Now ya got me going here...for later anyways.. 

Went to new TSC store, Tractor Supply Co., and picked up a full size dump truck. Also one more log truck. It is a nice looking KW unit. Will save it for a large MOW hi-railer...!!! 

Thanks Paul...Merry Christmas.. 

Dirk


----------



## SD90WLMT (Feb 16, 2010)

I could add that at sales pricing of 30% off... 

They were easy to buy. 

Dump truck $10.50 
Log truck $ 17.50 

D...


----------



## Martan (Feb 4, 2012)

How about this one? 1/25 bucket truck, die cast, $40. 
http://www.etgiftstore.com/national-grid-n060-detail.htm


----------



## SD90WLMT (Feb 16, 2010)

Thanks Martan, nice bucket truck.. 

... I bought one today!! 2 would be nicer .... :-} 

Dirk


----------



## Paul Burch (Jan 2, 2008)

This is what I'm thinking about. This one is H.O. http://www.ebay.com/itm/Bachmann-16904-HO-Scale-DCC-Hi-Rail-MOW-Truck-w-Lights-Crane-UP-Union-Pacific-/400632983810


----------



## Totalwrecker (Feb 26, 2009)

Boy I'd love an Americanised version of this instead!
When he boom is swung aroundand stored forward, the stack fits between the boom's girders.


----------



## todd55whit (Jan 2, 2008)

Paul I am thinking of doing an Airwire converter set up in a Davenport. Do you suggest 1 dcc decoder over another?


----------



## Paul Burch (Jan 2, 2008)

I ended up using one from Train Control Systems. No programing problems at all. Just pick one that has the current capacity that you need. I believe Tsunamis will work too. I had a H.O. decoder from Digitrax but could not get it to program through the convrtr. The convrtrs are so new that there really isn't much track record on them, I really think they have lots of potential for lower current projects. They are rated for 2.5 amps continuous output. A project using a Tsunami with sound would be fun.


----------



## SD90WLMT (Feb 16, 2010)

The bucket showed up today!! 

Like our cabooses, it has a onboard battery for lights. 

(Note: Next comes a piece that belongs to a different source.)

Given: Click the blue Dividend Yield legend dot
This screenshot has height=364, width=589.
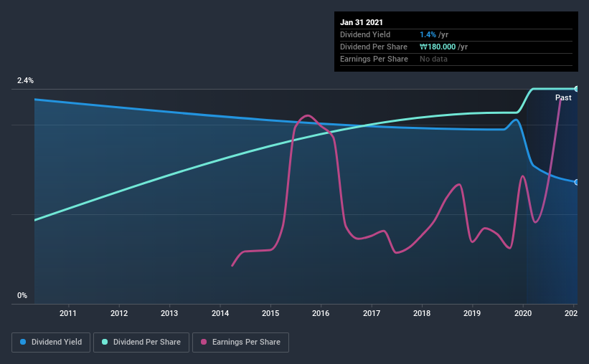Looking at the screenshot, I should click(x=23, y=342).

1. Headlights & taillights only 
2. All above, plus all yellow flashing safety lights 

Should be fun to see running.. 

Need to come up with a drive system and tiny drop wheels.. 

H.N.Y. All of ya!! 

Dirk


----------



## SD90WLMT (Feb 16, 2010)

Hi Paul, thought I'd venture back in here and ask a few questions regarding your little runner now that you have had it going for awhile...

How long does it last?

What other wheels could be used for the trailer..? Was pondering using BM pilot truck wheels - if not too large. 

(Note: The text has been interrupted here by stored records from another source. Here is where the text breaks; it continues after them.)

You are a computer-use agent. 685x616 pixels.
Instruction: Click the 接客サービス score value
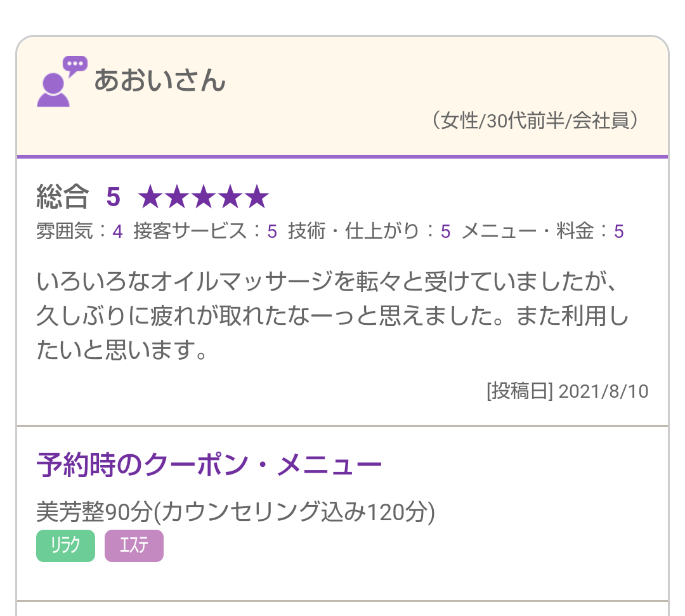pos(272,232)
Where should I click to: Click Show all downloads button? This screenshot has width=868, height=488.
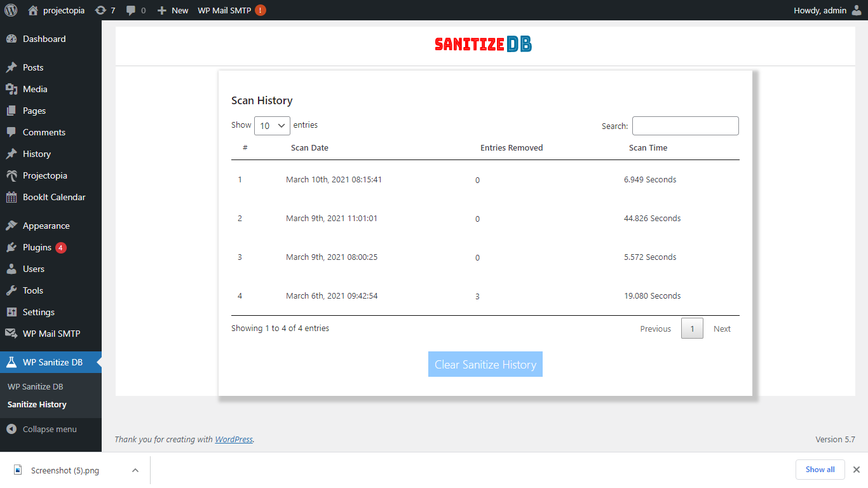(x=820, y=470)
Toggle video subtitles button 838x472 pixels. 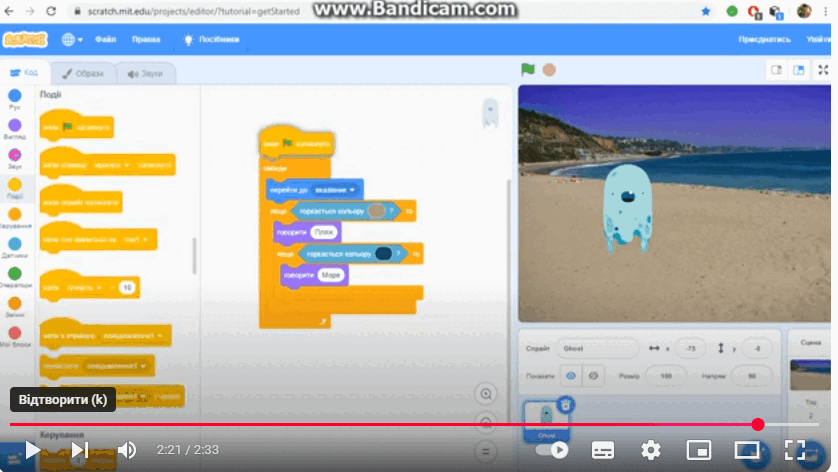(x=602, y=450)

I picked up one of these today, and am thinking about dual batteries, and twin trailers to carry them on..

Thanks - Dirk


----------



## jimtyp (Jan 2, 2008)

Paul, really nice looking. I'm interested in the cover you put over the batteries. It looks so realistic. How did you make it?


----------



## Paul Burch (Jan 2, 2008)

I made the tarp out of a piece of twill cloth. First I covered the battery with plastic food wrap to protect it. Then just fold the cloth over the battery and use a little thin CA glue to hold it. Just keep working around the battery and gluing until it looks the way you want and then trim the edges for final shape. Then just paint with some thined paint. The thinned paint should spread pretty even though out the cloth. I used a little Bragdon weathering powder to give it slight dirty look.


----------